Today in 1945: Arthur C. Clarke Invents the Communications Satellite

If one particular man in history had died of polio as a child, you might not be reading this.  In fact, I daresay that modern Western life would indeed be very different.

On this day in 1945, Arthur C. Clarke began privately circulating his academic paper The Space-Station: Its Radio Applications.  (.pdf-page 34)

This privately-circulated paper and another published in Wireless World in October of the same year, Extra-Terrestrial Relays: Can Rocket Stations GiveWorld-Wide Radio Coverage? (.pdf-page 38), oth "discussed the special characteristics of geosynchronous orbit that would enable three satellites in that orbit to provide global communications." (.pdf-page 23.)

At a time when broadcast television was in its infancy, a physicist and sci-fi writer was envisioning global satellite communications!

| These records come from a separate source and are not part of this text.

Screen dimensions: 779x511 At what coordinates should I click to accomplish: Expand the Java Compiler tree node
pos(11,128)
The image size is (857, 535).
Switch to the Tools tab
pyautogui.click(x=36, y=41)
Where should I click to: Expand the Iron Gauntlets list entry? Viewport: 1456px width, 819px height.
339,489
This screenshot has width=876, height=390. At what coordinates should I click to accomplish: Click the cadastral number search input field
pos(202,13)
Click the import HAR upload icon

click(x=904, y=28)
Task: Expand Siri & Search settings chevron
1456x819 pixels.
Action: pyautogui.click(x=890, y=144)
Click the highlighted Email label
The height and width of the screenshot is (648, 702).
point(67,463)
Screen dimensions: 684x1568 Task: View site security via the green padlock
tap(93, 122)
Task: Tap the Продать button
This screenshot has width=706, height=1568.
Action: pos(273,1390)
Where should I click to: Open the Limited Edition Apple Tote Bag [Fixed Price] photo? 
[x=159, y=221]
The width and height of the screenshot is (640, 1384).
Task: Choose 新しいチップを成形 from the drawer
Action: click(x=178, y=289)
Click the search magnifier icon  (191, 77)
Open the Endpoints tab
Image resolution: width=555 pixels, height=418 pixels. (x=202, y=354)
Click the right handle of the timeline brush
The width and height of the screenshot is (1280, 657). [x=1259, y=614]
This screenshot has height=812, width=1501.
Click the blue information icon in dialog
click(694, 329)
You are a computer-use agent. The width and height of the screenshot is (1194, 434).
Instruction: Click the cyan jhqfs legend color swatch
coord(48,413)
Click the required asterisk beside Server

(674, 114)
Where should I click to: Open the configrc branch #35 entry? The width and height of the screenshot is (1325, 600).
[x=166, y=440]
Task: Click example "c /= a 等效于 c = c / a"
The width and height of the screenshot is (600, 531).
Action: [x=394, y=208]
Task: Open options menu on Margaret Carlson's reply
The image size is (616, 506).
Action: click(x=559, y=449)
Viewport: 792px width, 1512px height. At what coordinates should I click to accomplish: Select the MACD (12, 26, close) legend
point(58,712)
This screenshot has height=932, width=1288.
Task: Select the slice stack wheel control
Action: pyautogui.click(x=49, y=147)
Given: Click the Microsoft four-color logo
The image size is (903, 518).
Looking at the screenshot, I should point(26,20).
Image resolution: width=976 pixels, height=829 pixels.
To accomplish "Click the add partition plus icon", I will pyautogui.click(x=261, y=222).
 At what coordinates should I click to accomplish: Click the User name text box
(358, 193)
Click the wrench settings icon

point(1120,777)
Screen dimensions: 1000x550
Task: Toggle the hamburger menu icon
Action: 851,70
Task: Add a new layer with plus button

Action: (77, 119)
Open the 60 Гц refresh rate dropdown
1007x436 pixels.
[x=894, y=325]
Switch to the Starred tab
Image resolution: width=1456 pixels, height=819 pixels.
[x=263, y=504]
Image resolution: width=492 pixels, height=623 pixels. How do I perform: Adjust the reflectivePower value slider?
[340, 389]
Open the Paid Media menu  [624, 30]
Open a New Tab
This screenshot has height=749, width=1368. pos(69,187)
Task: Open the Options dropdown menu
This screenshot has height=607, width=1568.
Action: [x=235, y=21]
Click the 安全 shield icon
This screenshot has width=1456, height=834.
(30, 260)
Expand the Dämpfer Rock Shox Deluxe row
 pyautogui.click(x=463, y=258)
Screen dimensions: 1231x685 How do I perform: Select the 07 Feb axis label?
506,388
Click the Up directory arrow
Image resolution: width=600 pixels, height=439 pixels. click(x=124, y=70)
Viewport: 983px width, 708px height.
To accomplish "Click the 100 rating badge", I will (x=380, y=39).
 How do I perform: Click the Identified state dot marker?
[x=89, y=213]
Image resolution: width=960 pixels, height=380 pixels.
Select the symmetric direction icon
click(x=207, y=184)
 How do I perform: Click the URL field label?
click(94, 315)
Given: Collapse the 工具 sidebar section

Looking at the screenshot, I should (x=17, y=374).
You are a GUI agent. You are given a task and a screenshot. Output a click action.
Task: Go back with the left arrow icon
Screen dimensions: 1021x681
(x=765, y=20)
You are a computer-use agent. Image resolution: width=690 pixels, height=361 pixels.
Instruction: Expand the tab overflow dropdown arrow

"For these insights, Arthur C. Clarke is frequently called the 'Father of Satellite Communications,' and there have been ongoing efforts to officially designate the geosynchronous orbit as the 'Clarke Orbit.'" (.pdf page 23)
Logsdon, John M., editor, with Launius, Roger D., Onkst, David H., and Garber, Stephen J., Exploring the Unknown: Selected Documents in the History of the U.S. Civil Space Program, Volume III: Using Space (NASA SP-4407, ??).

This man's creative leap 66 yearss ago reaffirm my conviction that we MUST find a way to stop stripping music, creative writing, art, and all other other integrative skills from our schools.